Some of the same heirs of the Guelph Treasure are also suing Germany to get back another Nazi-looted artwork known as the Danzig Tapestry. But Stotzel said that in a major about-face, German officials have informed him that researchers they hired found that the former Jewish owners “were clearly among those persecuted by the National Socialists in the period after 1933, and that they demonstrably suffered a significant loss of assets.”

“Germany is at a crossroads now… Does it want to stay on the wrong side of history or do the right thing?”

Such a pronouncement is a reversal, Stotzel said, of the German government’s position it initially argued in the Guelph Treasure case. Stotzel said he understood the defendants as initially saying that the 1935 sale by the Jewish owners was legal and not coerced because the Holocaust did not start until several years later.

However, counsel for the government said that was a misreading of his  papers and that he was simply arguing that this particular sale was not coerced.

Mel Urbach of New Jersey, Stotzel’s co-counsel, said this new pronouncement from the government “to a large extent vindicates our clients, who are for the first time being recognized for their family’s suffering and the looting of their family’s assets.”

Stotzel added: “Germany is at a crossroads now.

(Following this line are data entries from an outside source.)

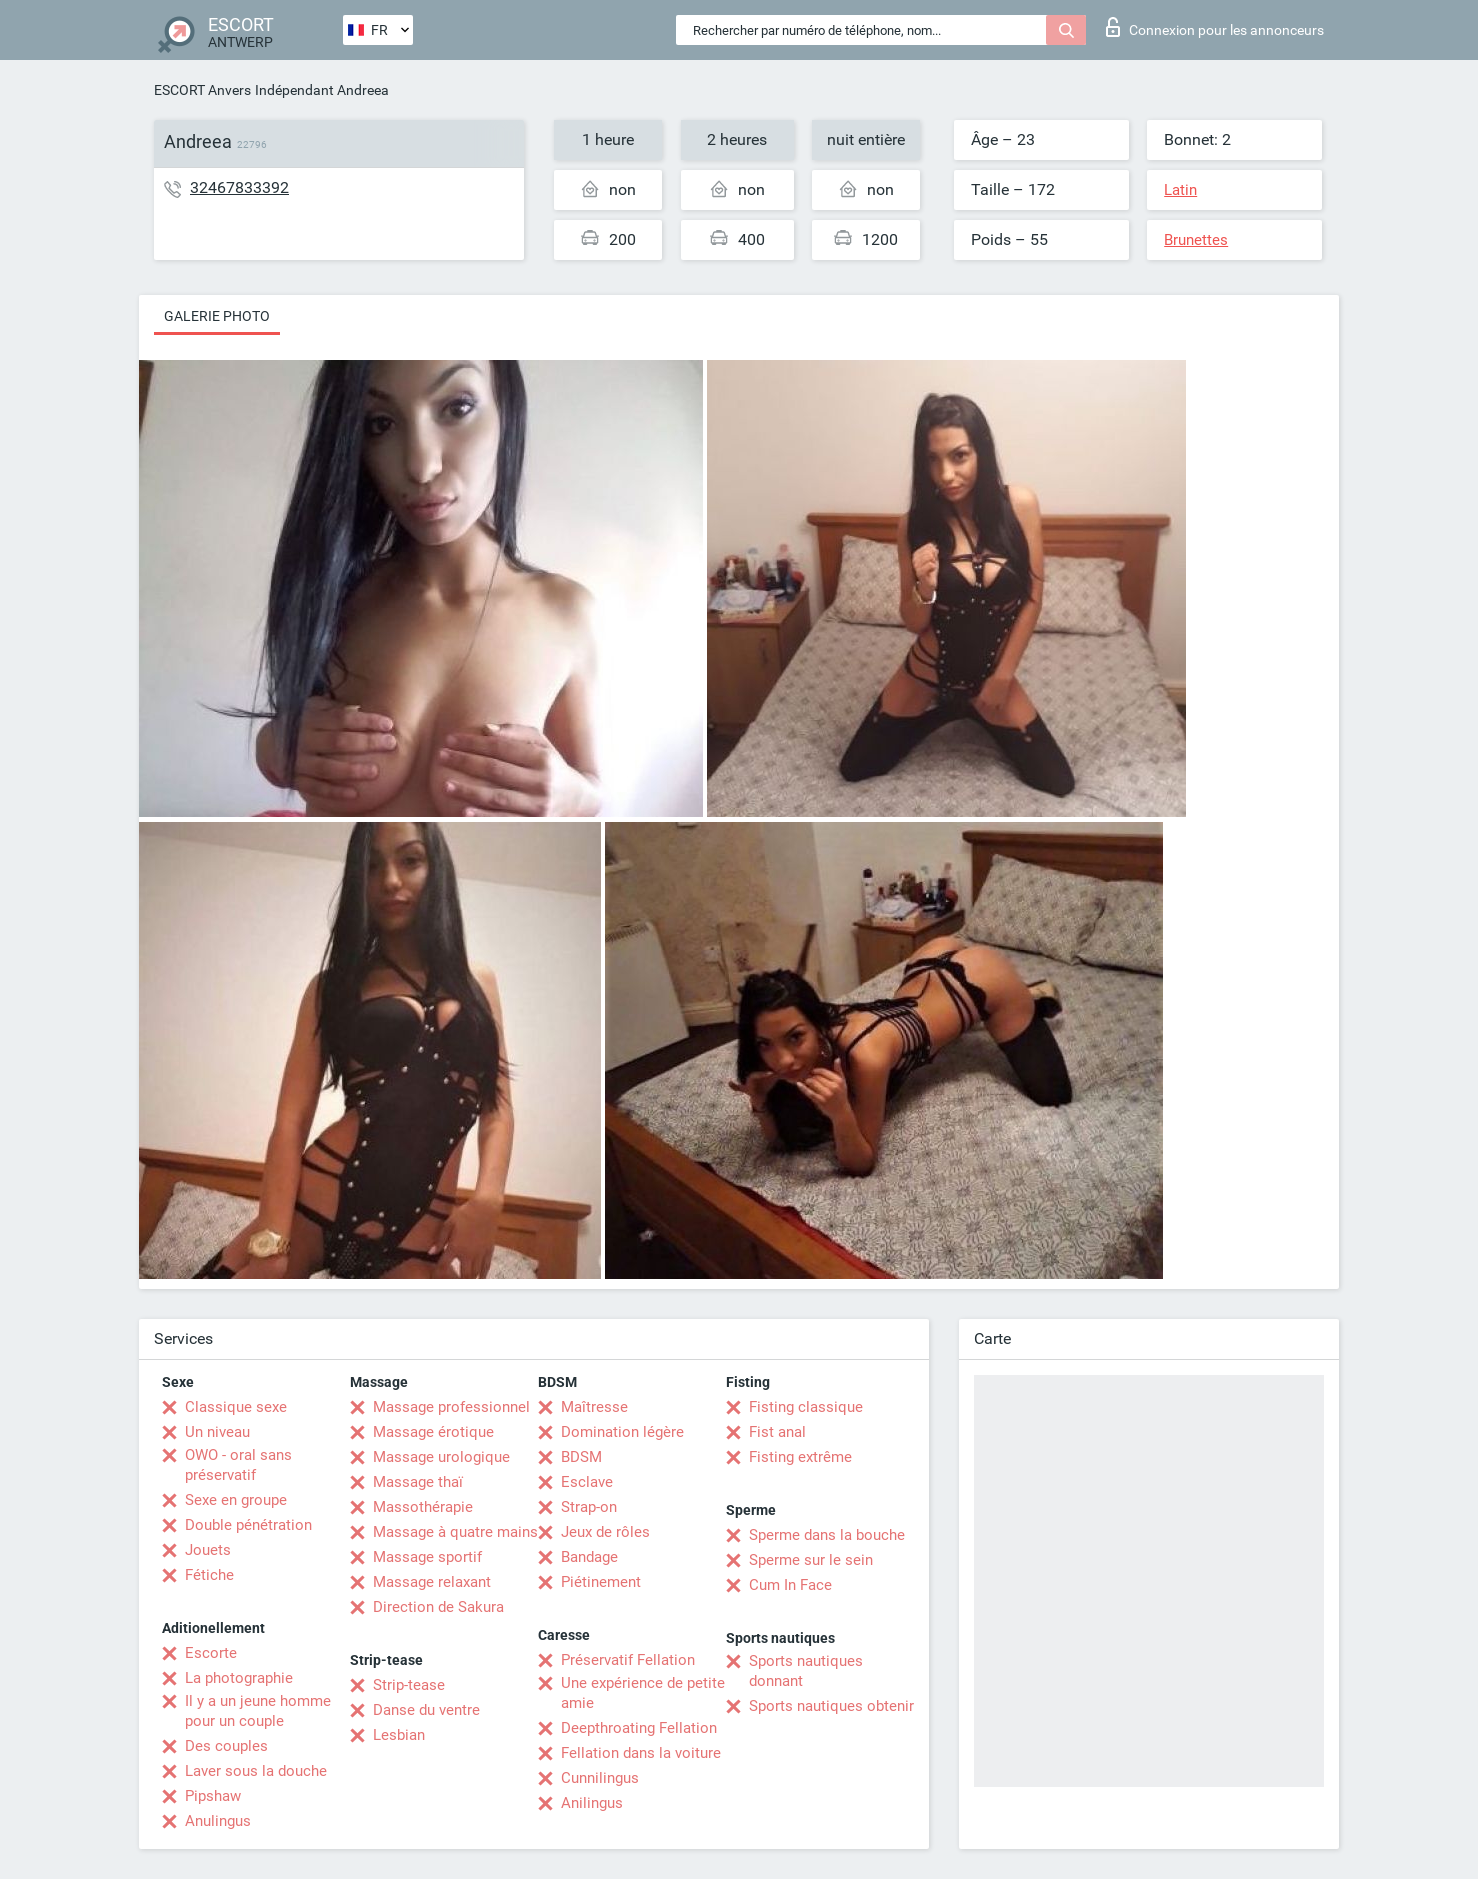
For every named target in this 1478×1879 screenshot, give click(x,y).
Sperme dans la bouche (827, 1535)
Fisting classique (806, 1407)
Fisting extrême (800, 1457)
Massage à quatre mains (455, 1532)
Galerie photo (217, 316)
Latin (1180, 190)
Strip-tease (409, 1685)
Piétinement (601, 1582)
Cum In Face (790, 1585)
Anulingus (218, 1821)
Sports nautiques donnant (806, 1671)
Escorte (211, 1653)
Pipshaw (213, 1796)
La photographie (239, 1678)
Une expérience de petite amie (643, 1693)
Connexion (1215, 27)
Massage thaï (418, 1482)
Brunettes (1196, 240)
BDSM (581, 1457)
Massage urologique (441, 1457)
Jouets (208, 1550)
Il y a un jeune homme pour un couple (258, 1711)
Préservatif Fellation (628, 1660)
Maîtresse (594, 1407)
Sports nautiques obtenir (831, 1706)
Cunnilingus (600, 1778)
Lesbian (399, 1735)
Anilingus (592, 1803)
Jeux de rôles (605, 1532)
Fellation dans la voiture (641, 1753)
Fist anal (777, 1432)
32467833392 (239, 187)
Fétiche (209, 1575)
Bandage (589, 1557)
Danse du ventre (426, 1710)
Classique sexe (236, 1407)
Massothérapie (423, 1507)
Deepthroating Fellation (639, 1728)
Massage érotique (433, 1432)
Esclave (587, 1482)
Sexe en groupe (236, 1500)
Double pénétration (248, 1525)
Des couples (226, 1746)
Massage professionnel (451, 1407)
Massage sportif (427, 1557)
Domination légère (622, 1432)
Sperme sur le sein (811, 1560)
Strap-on (589, 1507)
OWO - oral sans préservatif (238, 1465)
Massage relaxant (432, 1582)
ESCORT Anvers (202, 90)
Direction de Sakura (438, 1607)
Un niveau (217, 1432)
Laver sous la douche (256, 1771)
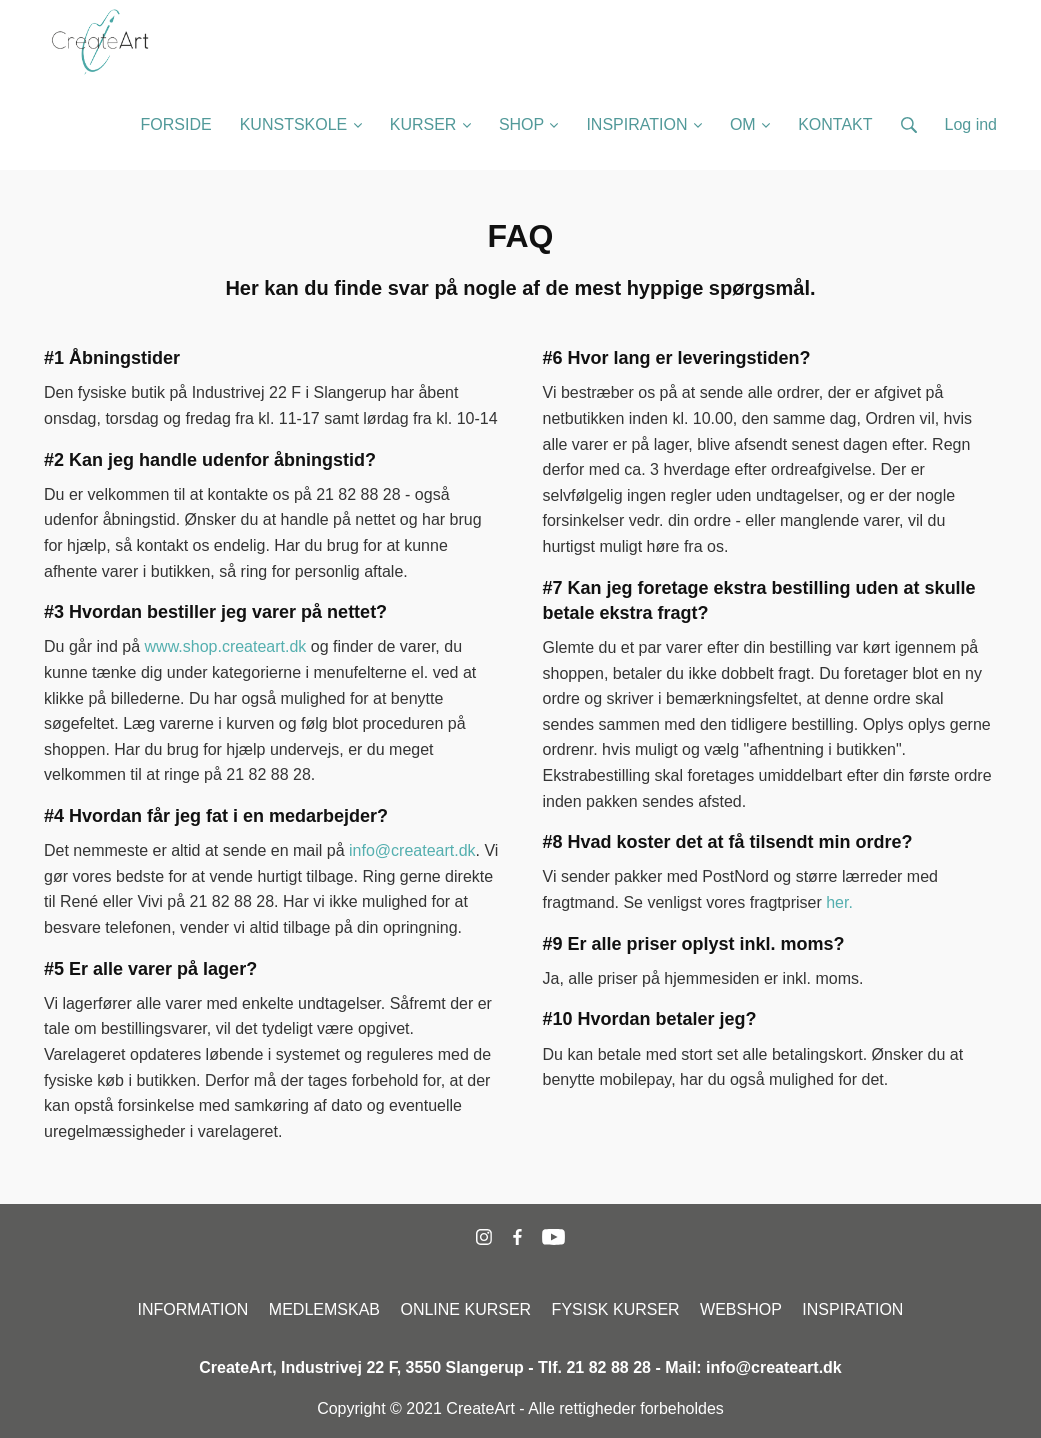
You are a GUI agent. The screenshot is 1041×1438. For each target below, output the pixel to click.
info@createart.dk (412, 850)
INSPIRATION (852, 1309)
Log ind (971, 124)
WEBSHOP (741, 1309)
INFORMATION (193, 1309)
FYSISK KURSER (616, 1309)
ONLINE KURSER (465, 1309)
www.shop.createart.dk (226, 646)
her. (839, 902)
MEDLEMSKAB (324, 1309)
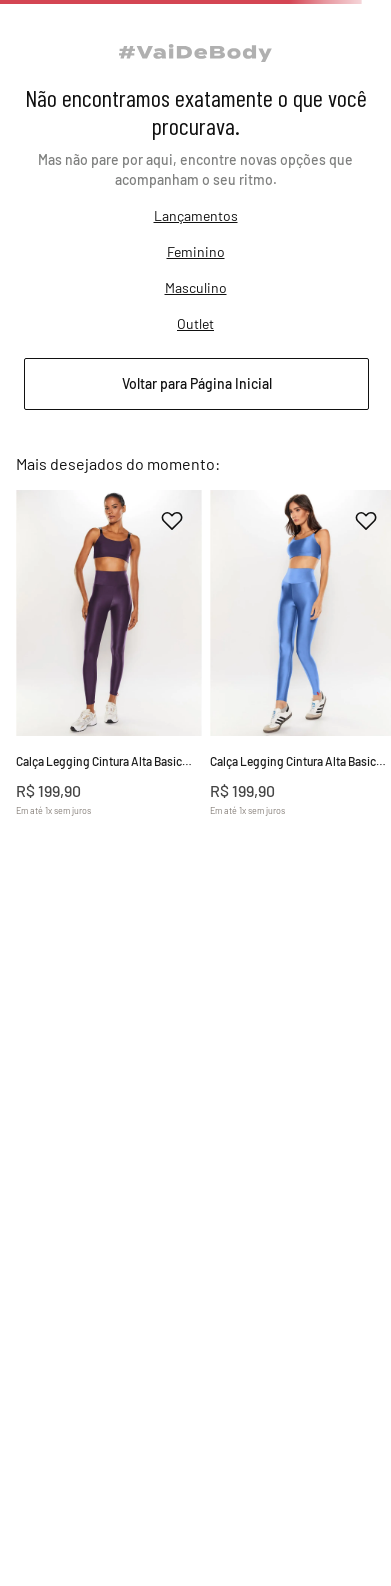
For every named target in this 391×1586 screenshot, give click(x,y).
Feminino (196, 251)
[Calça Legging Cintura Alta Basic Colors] (109, 680)
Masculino (196, 287)
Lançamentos (196, 215)
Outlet (195, 323)
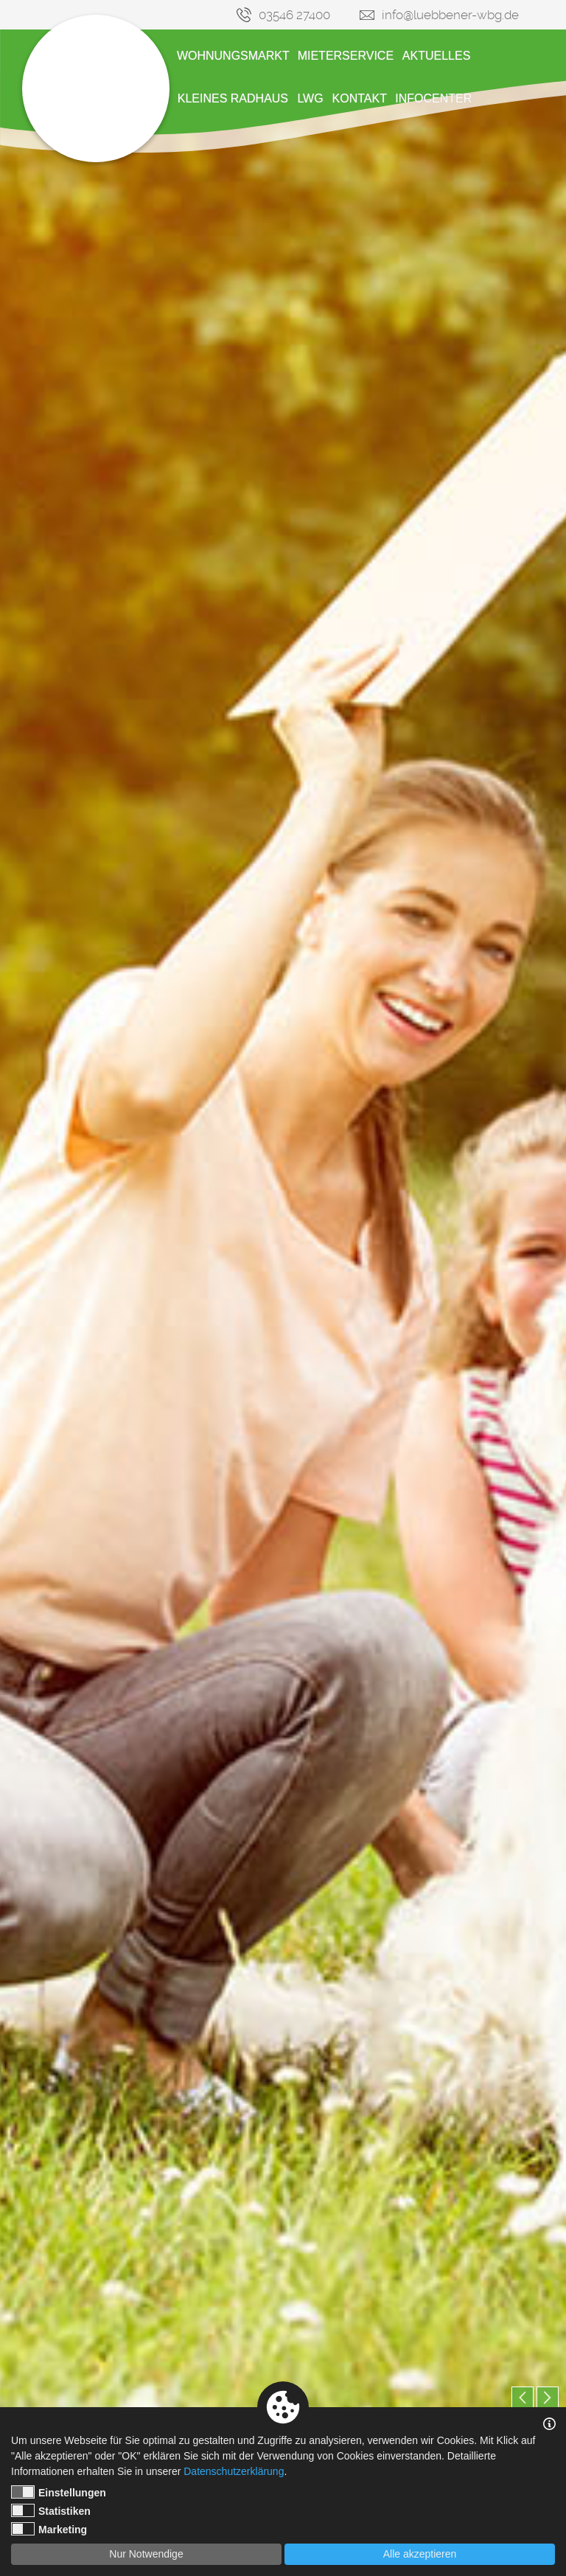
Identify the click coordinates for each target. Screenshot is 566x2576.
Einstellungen (58, 2492)
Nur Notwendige (146, 2554)
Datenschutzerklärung (234, 2471)
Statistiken (51, 2510)
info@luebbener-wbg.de (450, 14)
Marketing (49, 2528)
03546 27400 (294, 14)
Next (548, 2398)
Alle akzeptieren (420, 2554)
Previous (522, 2398)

They should give in now [in the Guelph Treasure case] and do the right thing. … Does it want to stay on the wrong side of history or do the right thing?”

He noted that when he first started working on the Guelph Treasure case 10 years ago, an elderly aunt of one of the plaintiffs was still alive.

“She passed away a few years ago at the age of 102,” Stotzel said. “She had hoped to see justice done to her family, but to our great disappointment she did not live to see it.”

Ramos, he added, “gives other courts a guidepost in how to decide cases. … If judges take into account the circumstances, we will get better decisions.”